TWO elderly residents' homes in Stacksteads were connected to a street light in order to restore electricity after a power cut.

The power failure affected eight homes on Crow Tree Avenue and School Street and it was 14 hours before electricity was restored to some of the houses. Even then the lights remained dim for hours because of a second fault.

The homes of two elderly residents had to be connected to a street light while engineers worked to trace a fault in a second cable.

Mother-of-three Tracey Riley said her family had a sleepless night because her children would not go to bed as there was no power for their nightlights.

She said: "There was a generator going all night to power spotlights in the garden next-door to my house. So there was plenty of light outside -- but none inside.
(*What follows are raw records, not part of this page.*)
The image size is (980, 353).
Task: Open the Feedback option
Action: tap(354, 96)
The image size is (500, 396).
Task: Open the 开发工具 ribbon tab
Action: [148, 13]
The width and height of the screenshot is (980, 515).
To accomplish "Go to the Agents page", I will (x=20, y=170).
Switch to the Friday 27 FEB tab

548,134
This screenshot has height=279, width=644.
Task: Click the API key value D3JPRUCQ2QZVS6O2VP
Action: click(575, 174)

"When the lights came back on at 3.30am they were all dim and the kitchen fluorescent lights would not work so I had to make the children's lunches by candlelight and I set fire to my son's lunchbox. The kettle took ages to boil and the shower was cold."
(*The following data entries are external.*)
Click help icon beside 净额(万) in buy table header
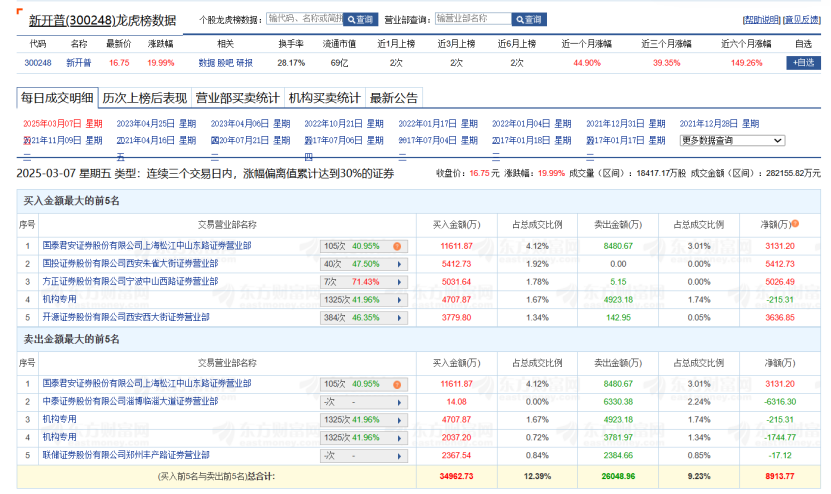 [796, 224]
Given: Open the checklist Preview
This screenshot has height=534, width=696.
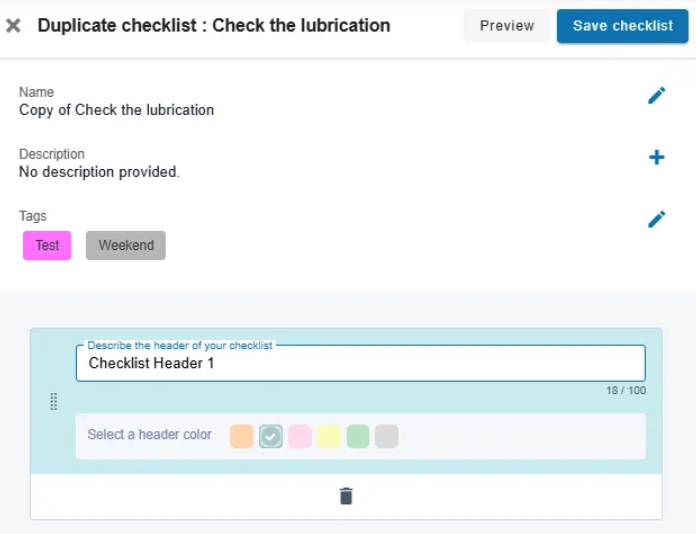Looking at the screenshot, I should tap(506, 26).
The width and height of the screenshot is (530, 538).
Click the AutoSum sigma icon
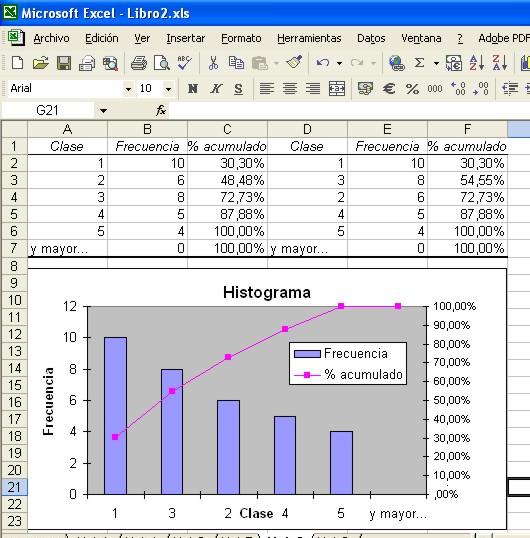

Tracey and husband Anthony ended up with their daughter Georgia, four, sleeping in their bed and she said they stumbled through breakfast with no lights in the kitchen just candles.
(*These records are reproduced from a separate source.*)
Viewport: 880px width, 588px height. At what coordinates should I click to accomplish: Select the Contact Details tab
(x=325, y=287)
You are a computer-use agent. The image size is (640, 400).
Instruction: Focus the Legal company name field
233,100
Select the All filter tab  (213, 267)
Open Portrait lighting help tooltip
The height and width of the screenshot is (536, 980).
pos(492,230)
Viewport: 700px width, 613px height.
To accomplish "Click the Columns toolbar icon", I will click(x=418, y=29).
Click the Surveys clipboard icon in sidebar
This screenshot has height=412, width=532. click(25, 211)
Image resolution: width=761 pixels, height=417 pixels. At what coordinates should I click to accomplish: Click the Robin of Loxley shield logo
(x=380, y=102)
Her children Georgia, Bradley, eight, and Macauley, six, managed to get to Waterfoot Primary School yesterday and by 4pm engineers restored the family's supply.

But Anthony said: "Two elderly neighbours had no power at all and the engineers temporarily connected them to the street light until they could find the fault."

A spokesman for United Utilities said the first fault from 1.30pm on Wednesday was in a low voltage cable and that was repaired in the early hours of Thursday but because it was night the engineers could not knock on people's door or ring them up to check the power was back.

He said: "At 11am we got a call to say two homes had no power and so we connected them to a street light temporarily while we traced the second fault.

"This kind of temporary connection to a street light would provide the same kind of voltage that would be supplied to the house."